How I rewrote the search engine of air tickets with PHP on NodeJS

Hey. My name is Andrey, I am a graduate student in one of the technical universities of Moscow and part-time ~~very modest~~ novice entrepreneur and developer. In this article I decided to share my experience of transition from PHP (which I once liked because of its simplicity, but over time I became hated by me - I explain why under the cut) to NodeJS. Very banal and seemingly elementary tasks can be cited here, which, nevertheless, I personally was curious to solve during my acquaintance with NodeJS and the features of server-side development in JavaScript. I will try to explain and visually prove that PHP has finally gone to sunset and lost its place to NodeJS. It may even be useful for someone to learn some features of rendering HTML pages in Node, which is not originally adapted to this from the word at all.

Introduction

While writing the engine, I used the simplest techniques. No package managers, no routing. Only hardcore - the folders whose name corresponded to the requested route, and the index.php in each of them, configured by PHP-FPM to maintain a pool of processes. Later it became necessary to use Composer and Laravel, which was the last straw for me. Before turning to the story about why I even took to rewrite everything from PHP to NodeJS, I’ll tell you a little about the background.

Package manager

At the end of 2018, it was possible to work with one project written in Laravel. It was necessary to fix a few bugs, make changes to the existing functionality, add a few new buttons in the interface. The process began with the installation of the package manager and dependencies. In PHP, Composer is used for this. Then the customer provided a server with 1 core and 512 MB of RAM, and this was my first experience with Composer. When installing dependencies on a virtual private server with 512 megabytes of memory, the process ended abnormally due to a lack of memory.

Wut?

For me, as a person familiar with Linux and having experience with Debian and Ubuntu, the solution to such a problem was obvious - installing a SWAP file (the paging file is for those who are not familiar with Linux administration). A beginner inexperienced developer who has installed his first Laravel distribution on Digital Ocean, for example, will simply go to the control panel and raise the tariff until the dependency installation stops completing with a memory segmentation error. And how are things going with NodeJS?
And NodeJS has its own package manager, npm. It is much easier to use, more compact, it can work even in an environment with a minimum amount of RAM. In general, Composer doesn’t blame NPO in the background, but if there are any errors when installing the packages, Composer will crash with an error like a regular PHP application and you will never know how much of the package was installed and whether it was installed at the end ends And in general, for the Linux administrator, the installation crashed = flashbacks in Rescue Mode and dpkg --configure -a . By the time I was overtaken by such "surprises", I didn’t like PHP, but these were the last nails in the coffin of my once great love for PHP.

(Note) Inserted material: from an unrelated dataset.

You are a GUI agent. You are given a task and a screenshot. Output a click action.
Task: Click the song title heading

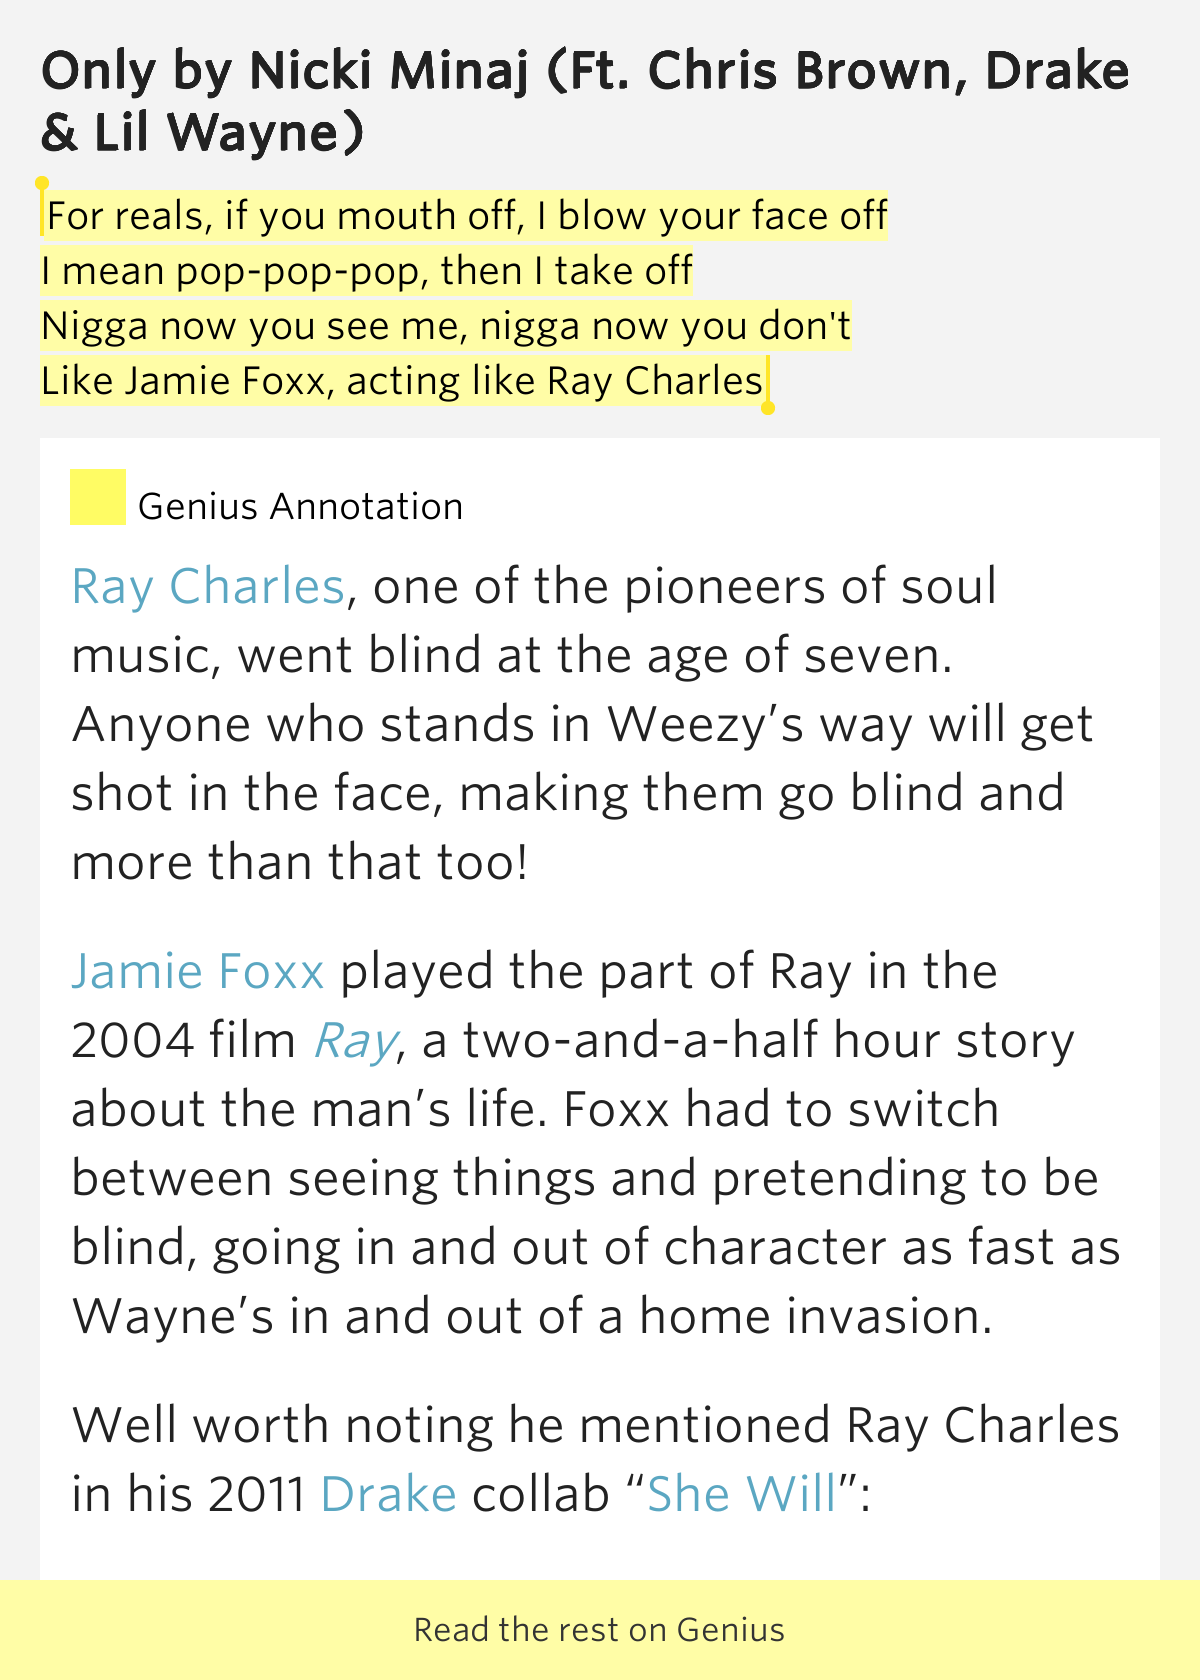pyautogui.click(x=586, y=101)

Long-term support and versioning problem

Remember, what excitement and amazement caused PHP7, when the developers first presented it? More than 2 times performance increase, and in some components up to 5 times! Do you remember when PHP came up with the seventh version? And how quickly WordPress earned! It was December 2015. Did you know that PHP 7.0 is already considered an outdated version of PHP and it is highly recommended to upgrade it ... No, not to version 7.1, but to version 7.2. According to the developers, version 7.1 is already deprived of active support and receives only security updates. And after 8 months it will stop. It will stop, along with active support and version 7.2. It turns out that by the end of this year, PHP will have only one current version - 7.3.

Currently used PHP versions

In fact, it would not be a niggle and I would not attribute this to the reasons for my leaving PHP, if the projects written by me in PHP 7.0. * Already did not cause a deprecation warning when opening. Let's return to the project where the installation of dependencies took off. This was a project written in 2015 on Laravel 4 with PHP 5.6. It seemed that only 4 years had passed, but en-no - a bunch of deprecation-warnings, outdated modules, the inability to properly upgrade to Laravel 5 due to a heap of root engine updates.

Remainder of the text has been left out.